As McKenna acknowledges in the article where I found this recipe, it's really hard to make good vegan brownies. The recipe is the product of six months on her part of trial and error, so as far as the main ingredients go, I didn't deviate at all.
However, I am not a vegan so I didn't feel the need to go strictly vegan and to be honest ... for a non-vegan, a vegan brownie is just never going to be as good as a buttery, eggy dessert. And I not only have myself to please, but a husband who doesn't care so much about health when it comes to his desserts, but they do need to taste good. Which is why I decided to add the Vosges chocolate chips instead of the dairy-free chips called for by the recipe. The exotic flavor provided the surprise that allowed me to participate in this Sugar High Friday. The Red Fire chips are made with dark chocolate, Mexican ancho and chipotle chili peppers, and Ceylon cinnamon. I was afraid they might be too spicy for the little brownie bites, but a quick taste before adding them proved that the heat was subtle and instead of burning, provided a warm background to the exotic cinnamon flavor.

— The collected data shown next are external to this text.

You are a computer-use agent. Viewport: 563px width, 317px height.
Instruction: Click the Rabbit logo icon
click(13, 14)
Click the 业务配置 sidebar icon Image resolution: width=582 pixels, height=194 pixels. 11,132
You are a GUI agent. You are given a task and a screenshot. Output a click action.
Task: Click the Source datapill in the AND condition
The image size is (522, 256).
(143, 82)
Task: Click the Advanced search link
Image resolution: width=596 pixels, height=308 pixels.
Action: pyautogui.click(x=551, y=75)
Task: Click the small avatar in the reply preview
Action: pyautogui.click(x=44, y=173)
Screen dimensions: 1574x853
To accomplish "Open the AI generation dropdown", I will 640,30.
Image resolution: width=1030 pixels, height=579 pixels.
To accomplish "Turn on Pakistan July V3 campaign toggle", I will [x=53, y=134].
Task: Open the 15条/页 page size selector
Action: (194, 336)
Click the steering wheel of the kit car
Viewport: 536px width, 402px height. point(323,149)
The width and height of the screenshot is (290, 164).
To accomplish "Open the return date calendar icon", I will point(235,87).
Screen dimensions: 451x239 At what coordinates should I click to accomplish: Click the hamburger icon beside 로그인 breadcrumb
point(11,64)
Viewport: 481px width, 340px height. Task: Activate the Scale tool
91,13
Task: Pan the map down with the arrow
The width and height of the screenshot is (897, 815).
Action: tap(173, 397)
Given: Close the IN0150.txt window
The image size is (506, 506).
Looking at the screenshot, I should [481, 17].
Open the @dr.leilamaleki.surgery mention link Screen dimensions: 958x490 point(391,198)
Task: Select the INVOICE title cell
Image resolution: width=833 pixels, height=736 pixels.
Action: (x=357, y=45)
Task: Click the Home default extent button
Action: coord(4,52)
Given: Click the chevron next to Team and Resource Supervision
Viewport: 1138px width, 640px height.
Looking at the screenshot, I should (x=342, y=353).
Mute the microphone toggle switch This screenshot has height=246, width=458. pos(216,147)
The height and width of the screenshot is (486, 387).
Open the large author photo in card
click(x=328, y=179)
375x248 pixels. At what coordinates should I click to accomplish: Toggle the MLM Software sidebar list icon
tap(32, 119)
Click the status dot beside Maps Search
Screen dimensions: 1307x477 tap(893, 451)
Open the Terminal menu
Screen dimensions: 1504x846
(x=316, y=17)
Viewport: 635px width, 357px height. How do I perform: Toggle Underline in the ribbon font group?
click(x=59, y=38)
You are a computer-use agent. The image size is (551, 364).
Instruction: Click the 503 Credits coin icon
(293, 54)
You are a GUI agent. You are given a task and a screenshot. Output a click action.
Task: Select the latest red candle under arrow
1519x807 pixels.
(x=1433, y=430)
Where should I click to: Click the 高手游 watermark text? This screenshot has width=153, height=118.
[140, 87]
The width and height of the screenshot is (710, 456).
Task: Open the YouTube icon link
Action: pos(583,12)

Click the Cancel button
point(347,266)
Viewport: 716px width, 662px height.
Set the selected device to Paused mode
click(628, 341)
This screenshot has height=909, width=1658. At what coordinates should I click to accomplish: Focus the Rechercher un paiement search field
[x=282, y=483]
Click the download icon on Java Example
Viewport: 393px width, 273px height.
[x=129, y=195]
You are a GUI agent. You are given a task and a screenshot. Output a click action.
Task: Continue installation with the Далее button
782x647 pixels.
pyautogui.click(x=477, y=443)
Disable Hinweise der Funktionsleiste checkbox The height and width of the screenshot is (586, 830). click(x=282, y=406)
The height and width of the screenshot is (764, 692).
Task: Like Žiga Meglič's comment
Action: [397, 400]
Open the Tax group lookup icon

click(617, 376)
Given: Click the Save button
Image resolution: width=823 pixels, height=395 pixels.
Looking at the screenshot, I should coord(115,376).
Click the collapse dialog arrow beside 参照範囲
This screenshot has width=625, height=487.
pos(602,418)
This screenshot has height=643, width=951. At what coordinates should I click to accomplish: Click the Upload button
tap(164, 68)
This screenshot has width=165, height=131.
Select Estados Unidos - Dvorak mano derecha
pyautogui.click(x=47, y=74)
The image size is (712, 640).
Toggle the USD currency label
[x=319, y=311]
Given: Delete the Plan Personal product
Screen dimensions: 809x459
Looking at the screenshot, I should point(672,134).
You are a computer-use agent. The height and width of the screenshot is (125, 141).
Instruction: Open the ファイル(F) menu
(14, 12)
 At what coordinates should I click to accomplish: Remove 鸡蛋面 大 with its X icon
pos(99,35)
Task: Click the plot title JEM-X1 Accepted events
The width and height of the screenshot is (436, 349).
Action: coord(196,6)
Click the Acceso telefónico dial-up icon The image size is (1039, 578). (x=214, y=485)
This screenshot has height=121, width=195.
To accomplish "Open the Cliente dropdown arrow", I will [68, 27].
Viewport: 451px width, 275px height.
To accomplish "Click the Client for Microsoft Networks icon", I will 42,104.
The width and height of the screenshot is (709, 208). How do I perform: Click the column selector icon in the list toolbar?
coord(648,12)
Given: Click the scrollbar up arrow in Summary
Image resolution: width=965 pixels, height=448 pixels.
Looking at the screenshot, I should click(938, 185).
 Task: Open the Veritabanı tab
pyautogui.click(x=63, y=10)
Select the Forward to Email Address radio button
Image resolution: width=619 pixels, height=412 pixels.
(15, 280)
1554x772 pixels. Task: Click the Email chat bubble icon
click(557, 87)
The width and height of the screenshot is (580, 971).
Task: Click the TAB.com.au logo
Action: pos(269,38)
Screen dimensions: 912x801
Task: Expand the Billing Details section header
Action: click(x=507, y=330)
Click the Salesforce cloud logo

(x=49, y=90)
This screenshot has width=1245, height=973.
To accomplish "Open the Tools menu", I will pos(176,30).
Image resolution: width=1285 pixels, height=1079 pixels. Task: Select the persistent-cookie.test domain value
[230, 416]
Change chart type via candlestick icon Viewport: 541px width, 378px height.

The brownie bites turned out great -- soft and moist and fluffy. There is definitely a taste difference from a regular brownie. The applesauce gives it a more vegetable sweetness. We had exmaples both with and without the chips, to compare. I thought they were delicious with or without the chocolate chips, although I thought if they were any bigger, they wouldn't have been as good. J. thought that without the chocolate chips, they were a little disappointing. With the chocolate chips, he thought they were perfect.
RED FIRE BROWNIE BITES
Makes 12 servings
Prep time:
Active: 15 Minutes
Start to finish: 30 Minutes
- Vegetable oil spray
- ½ cup Bob's Red Mill gluten-free, all-purpose baking flour, plus 2 tablespoons
- ½ cup sugar
- ¼ cup unsweetened cocoa powder
- 1 ¼ teaspoons baking powder
- ⅛ teaspoon baking soda
- ½ teaspoon salt
- ¼ teaspoon xanthan gum
- ½ cup applesauce
- ¼ cup canola oil
- 1 tablespoon pure vanilla extract
- ½ cup Vosges Red Fire chocolate chips
Nutritional information per serving:
ONE BROWNIE: 69 cal, 4 gm fat, 0.8 gm sat fat, 10 gm carb, 0.8 gm fiber.
Tags:
Comments
My chocolate chips came with a recipe for brownies made with their Black Pearl chips, so I may have to think about that next!
My chips came with a recipe for brownies with these in them plus candied ginger and marshmallows ... I think ... sounds magically delicious!
Josie: Thank you! These were really easy to make, also, and the ingredients are easy to find if you have a health food store or a Whole Foods nearby. Or you could just stick the Red Fire chips in a regular brownie recipe and I bet it would be fantastic.